Your instructions => Repeat every line of the data verbatim.

Data excerpts

● ● ● ●

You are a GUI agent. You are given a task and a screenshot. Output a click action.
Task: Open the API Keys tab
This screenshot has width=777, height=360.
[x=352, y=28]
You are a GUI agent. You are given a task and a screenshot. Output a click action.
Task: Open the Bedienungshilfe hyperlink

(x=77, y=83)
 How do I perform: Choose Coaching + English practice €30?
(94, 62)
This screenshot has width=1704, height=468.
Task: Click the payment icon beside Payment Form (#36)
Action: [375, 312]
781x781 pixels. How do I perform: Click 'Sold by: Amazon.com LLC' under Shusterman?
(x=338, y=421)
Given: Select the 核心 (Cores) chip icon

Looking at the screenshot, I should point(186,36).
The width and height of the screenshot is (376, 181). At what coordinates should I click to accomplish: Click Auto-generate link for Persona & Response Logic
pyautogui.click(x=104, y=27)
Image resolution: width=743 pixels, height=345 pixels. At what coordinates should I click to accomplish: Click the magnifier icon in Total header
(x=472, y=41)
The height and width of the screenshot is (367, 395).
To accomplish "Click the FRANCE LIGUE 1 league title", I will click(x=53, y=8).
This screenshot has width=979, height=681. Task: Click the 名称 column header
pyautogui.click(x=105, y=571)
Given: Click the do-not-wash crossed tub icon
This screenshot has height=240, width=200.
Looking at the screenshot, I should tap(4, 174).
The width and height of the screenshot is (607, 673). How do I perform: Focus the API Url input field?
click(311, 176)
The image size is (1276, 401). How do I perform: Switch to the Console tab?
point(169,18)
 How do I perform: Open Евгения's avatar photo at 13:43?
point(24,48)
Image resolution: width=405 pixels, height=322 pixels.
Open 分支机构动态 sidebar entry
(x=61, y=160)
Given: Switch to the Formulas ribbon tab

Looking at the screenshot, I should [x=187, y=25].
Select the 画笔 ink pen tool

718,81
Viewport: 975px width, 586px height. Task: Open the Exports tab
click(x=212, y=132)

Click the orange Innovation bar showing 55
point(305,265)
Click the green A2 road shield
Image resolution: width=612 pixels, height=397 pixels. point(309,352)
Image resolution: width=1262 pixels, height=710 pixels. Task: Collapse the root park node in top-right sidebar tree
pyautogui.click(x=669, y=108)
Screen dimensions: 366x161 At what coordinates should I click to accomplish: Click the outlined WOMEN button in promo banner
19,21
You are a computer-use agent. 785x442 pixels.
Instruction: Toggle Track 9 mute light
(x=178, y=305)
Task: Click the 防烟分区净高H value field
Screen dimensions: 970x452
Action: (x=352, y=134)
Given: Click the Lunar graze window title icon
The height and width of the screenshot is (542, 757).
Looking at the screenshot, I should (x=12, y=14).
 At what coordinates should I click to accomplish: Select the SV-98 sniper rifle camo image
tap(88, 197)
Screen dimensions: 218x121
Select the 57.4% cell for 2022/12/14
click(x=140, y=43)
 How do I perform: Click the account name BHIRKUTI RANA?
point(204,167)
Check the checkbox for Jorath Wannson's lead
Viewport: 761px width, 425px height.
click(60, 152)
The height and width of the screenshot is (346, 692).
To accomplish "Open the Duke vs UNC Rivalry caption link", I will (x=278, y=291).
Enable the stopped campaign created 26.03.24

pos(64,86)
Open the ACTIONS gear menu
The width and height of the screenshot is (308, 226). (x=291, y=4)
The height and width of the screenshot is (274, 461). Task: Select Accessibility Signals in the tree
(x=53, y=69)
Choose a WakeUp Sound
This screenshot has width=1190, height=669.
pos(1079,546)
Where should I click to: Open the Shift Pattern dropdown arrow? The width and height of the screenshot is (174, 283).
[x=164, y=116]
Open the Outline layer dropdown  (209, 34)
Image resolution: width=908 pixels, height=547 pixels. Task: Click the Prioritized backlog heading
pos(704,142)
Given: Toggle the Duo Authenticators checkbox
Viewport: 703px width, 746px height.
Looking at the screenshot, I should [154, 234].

● ● ● ●

Exercise answer =>
You are a GUI agent. You are given a task and a screenshot. Output a click action.
Task: Open the API Keys tab
This screenshot has width=777, height=360.
[x=352, y=28]
You are a GUI agent. You are given a task and a screenshot. Output a click action.
Task: Open the Bedienungshilfe hyperlink

(x=77, y=83)
 How do I perform: Choose Coaching + English practice €30?
(94, 62)
This screenshot has width=1704, height=468.
Task: Click the payment icon beside Payment Form (#36)
Action: [375, 312]
781x781 pixels. How do I perform: Click 'Sold by: Amazon.com LLC' under Shusterman?
(x=338, y=421)
Given: Select the 核心 (Cores) chip icon

Looking at the screenshot, I should point(186,36).
The width and height of the screenshot is (376, 181). At what coordinates should I click to accomplish: Click Auto-generate link for Persona & Response Logic
pyautogui.click(x=104, y=27)
Image resolution: width=743 pixels, height=345 pixels. At what coordinates should I click to accomplish: Click the magnifier icon in Total header
(x=472, y=41)
The height and width of the screenshot is (367, 395).
To accomplish "Click the FRANCE LIGUE 1 league title", I will click(x=53, y=8).
This screenshot has width=979, height=681. Task: Click the 名称 column header
pyautogui.click(x=105, y=571)
Given: Click the do-not-wash crossed tub icon
This screenshot has height=240, width=200.
Looking at the screenshot, I should tap(4, 174).
The width and height of the screenshot is (607, 673). How do I perform: Focus the API Url input field?
click(311, 176)
The image size is (1276, 401). How do I perform: Switch to the Console tab?
point(169,18)
 How do I perform: Open Евгения's avatar photo at 13:43?
point(24,48)
Image resolution: width=405 pixels, height=322 pixels.
Open 分支机构动态 sidebar entry
(x=61, y=160)
Given: Switch to the Formulas ribbon tab

Looking at the screenshot, I should [x=187, y=25].
Select the 画笔 ink pen tool

718,81
Viewport: 975px width, 586px height. Task: Open the Exports tab
click(x=212, y=132)

Click the orange Innovation bar showing 55
point(305,265)
Click the green A2 road shield
Image resolution: width=612 pixels, height=397 pixels. point(309,352)
Image resolution: width=1262 pixels, height=710 pixels. Task: Collapse the root park node in top-right sidebar tree
pyautogui.click(x=669, y=108)
Screen dimensions: 366x161 At what coordinates should I click to accomplish: Click the outlined WOMEN button in promo banner
19,21
You are a computer-use agent. 785x442 pixels.
Instruction: Toggle Track 9 mute light
(x=178, y=305)
Task: Click the 防烟分区净高H value field
Screen dimensions: 970x452
Action: (x=352, y=134)
Given: Click the Lunar graze window title icon
The height and width of the screenshot is (542, 757).
Looking at the screenshot, I should (x=12, y=14).
 At what coordinates should I click to accomplish: Select the SV-98 sniper rifle camo image
tap(88, 197)
Screen dimensions: 218x121
Select the 57.4% cell for 2022/12/14
click(x=140, y=43)
 How do I perform: Click the account name BHIRKUTI RANA?
point(204,167)
Check the checkbox for Jorath Wannson's lead
Viewport: 761px width, 425px height.
click(60, 152)
The height and width of the screenshot is (346, 692).
To accomplish "Open the Duke vs UNC Rivalry caption link", I will (x=278, y=291).
Enable the stopped campaign created 26.03.24

pos(64,86)
Open the ACTIONS gear menu
The width and height of the screenshot is (308, 226). (x=291, y=4)
The height and width of the screenshot is (274, 461). Task: Select Accessibility Signals in the tree
(x=53, y=69)
Choose a WakeUp Sound
This screenshot has width=1190, height=669.
pos(1079,546)
Where should I click to: Open the Shift Pattern dropdown arrow? The width and height of the screenshot is (174, 283).
[x=164, y=116]
Open the Outline layer dropdown  (209, 34)
Image resolution: width=908 pixels, height=547 pixels. Task: Click the Prioritized backlog heading
pos(704,142)
Given: Toggle the Duo Authenticators checkbox
Viewport: 703px width, 746px height.
Looking at the screenshot, I should [154, 234].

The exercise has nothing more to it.